[Collected data entries]
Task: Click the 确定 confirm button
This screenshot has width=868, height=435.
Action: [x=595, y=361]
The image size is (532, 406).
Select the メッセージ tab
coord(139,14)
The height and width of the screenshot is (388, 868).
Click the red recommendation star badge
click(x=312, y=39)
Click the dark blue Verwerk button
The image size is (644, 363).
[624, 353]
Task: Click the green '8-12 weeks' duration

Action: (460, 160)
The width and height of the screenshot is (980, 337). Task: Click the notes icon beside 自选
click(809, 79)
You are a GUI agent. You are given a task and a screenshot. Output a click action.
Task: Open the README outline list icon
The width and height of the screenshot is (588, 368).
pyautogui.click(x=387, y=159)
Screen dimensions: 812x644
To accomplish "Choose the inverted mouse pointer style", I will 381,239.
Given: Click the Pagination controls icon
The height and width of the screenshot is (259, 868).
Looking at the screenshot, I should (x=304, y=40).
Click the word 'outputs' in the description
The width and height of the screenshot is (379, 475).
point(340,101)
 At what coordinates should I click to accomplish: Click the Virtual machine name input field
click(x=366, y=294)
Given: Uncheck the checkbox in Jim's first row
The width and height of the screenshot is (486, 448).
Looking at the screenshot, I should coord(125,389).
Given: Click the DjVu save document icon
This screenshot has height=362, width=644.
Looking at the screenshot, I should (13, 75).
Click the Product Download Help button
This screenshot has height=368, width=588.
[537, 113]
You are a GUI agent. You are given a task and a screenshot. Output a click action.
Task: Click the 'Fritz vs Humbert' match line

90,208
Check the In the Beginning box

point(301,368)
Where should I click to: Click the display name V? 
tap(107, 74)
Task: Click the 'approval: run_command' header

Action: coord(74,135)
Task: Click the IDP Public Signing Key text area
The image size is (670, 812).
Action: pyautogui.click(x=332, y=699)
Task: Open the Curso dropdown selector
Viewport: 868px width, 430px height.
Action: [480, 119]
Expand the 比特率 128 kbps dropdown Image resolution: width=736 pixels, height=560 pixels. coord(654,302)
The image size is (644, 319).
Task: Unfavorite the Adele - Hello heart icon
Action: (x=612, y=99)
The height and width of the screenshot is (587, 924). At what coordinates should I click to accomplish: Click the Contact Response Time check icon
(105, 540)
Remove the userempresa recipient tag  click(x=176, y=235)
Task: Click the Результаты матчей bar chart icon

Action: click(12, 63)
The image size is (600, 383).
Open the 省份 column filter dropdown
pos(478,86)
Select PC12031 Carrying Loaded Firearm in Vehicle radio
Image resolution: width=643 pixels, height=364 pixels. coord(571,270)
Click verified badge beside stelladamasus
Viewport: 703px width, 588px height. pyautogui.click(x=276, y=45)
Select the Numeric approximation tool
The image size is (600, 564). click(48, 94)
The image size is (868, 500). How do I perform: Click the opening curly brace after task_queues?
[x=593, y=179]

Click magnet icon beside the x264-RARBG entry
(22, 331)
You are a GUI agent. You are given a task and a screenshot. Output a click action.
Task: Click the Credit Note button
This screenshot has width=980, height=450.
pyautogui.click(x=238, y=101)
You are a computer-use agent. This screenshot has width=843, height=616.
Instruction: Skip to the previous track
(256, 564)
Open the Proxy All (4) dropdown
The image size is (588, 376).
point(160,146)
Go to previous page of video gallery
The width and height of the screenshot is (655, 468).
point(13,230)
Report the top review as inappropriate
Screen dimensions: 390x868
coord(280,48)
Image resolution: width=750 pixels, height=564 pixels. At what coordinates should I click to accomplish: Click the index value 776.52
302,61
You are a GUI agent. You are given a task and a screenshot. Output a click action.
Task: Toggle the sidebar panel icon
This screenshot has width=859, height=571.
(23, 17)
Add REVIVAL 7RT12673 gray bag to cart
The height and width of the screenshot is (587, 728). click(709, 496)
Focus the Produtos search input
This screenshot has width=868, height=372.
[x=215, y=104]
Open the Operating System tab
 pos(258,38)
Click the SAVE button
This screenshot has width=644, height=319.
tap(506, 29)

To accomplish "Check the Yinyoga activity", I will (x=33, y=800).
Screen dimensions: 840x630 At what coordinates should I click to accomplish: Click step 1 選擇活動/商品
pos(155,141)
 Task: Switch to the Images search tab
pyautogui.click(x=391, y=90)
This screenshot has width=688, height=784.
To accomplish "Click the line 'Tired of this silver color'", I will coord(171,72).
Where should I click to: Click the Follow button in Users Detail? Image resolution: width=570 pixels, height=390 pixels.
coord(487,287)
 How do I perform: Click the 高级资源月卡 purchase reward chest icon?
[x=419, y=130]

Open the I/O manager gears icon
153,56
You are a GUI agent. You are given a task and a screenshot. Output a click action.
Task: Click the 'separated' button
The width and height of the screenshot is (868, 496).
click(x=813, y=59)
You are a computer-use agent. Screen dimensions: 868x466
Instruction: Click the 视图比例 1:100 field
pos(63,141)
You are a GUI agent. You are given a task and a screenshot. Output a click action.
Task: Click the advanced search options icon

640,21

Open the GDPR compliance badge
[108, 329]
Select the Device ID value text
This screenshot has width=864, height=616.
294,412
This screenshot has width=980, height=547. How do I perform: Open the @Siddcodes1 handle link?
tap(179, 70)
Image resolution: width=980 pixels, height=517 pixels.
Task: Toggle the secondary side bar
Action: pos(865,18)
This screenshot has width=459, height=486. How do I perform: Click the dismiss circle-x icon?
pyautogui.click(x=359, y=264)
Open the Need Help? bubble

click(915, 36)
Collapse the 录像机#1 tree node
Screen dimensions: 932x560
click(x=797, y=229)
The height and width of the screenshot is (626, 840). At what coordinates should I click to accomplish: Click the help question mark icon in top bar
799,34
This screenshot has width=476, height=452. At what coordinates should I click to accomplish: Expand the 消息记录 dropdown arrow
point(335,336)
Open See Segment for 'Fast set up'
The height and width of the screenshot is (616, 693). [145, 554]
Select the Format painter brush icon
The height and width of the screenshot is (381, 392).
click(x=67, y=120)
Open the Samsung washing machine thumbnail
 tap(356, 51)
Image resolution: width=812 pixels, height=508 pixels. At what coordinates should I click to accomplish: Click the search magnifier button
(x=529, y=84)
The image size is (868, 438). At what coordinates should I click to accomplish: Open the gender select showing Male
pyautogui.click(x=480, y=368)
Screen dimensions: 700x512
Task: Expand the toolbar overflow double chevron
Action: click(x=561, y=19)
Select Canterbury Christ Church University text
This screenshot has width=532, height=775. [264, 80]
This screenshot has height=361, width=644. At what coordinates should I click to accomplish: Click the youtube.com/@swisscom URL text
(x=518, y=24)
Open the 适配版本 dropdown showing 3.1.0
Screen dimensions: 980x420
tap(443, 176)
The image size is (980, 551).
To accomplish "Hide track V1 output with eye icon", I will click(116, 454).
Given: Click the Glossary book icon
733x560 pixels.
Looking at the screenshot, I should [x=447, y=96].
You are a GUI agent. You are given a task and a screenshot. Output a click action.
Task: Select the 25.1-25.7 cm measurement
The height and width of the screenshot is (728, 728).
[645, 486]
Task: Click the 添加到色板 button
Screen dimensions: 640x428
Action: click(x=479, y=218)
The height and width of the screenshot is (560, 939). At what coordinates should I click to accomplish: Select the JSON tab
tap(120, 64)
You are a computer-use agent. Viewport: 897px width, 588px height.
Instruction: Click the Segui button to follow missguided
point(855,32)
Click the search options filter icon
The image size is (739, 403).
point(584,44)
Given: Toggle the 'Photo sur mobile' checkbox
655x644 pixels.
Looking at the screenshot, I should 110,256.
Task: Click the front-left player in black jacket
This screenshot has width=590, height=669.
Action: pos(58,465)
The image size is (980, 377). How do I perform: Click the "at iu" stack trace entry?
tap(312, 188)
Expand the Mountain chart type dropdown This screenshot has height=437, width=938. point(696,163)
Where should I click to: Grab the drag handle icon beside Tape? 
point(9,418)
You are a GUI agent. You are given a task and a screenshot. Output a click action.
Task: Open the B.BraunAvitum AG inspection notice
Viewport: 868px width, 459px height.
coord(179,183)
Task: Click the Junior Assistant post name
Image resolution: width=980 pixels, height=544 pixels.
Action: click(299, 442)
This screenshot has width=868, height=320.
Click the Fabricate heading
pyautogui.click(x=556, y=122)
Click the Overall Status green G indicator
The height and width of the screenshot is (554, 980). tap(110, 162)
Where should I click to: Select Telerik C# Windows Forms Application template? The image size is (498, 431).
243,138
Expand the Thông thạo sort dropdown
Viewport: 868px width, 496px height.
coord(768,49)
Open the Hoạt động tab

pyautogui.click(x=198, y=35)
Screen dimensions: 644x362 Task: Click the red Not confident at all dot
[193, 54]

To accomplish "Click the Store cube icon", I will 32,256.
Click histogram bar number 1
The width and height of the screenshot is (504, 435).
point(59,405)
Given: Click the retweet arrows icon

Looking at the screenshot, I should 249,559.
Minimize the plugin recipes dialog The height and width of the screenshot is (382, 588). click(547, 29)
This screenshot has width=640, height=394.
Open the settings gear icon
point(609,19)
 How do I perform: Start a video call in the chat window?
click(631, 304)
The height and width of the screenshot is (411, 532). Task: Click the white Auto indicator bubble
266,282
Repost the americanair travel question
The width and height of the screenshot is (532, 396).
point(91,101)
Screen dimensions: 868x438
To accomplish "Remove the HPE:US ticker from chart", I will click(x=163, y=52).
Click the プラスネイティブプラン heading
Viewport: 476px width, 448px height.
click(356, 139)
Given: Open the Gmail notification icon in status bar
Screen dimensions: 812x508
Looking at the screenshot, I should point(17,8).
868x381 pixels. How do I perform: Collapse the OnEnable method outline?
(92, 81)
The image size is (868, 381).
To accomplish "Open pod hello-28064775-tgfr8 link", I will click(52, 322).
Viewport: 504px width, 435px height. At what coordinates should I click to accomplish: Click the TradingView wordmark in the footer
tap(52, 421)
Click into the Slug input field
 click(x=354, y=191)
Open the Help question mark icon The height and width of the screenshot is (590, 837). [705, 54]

Assignment - Looking at each line of the records, count the ones where the word "checkbox" appears, and report only the count.

Response below - 2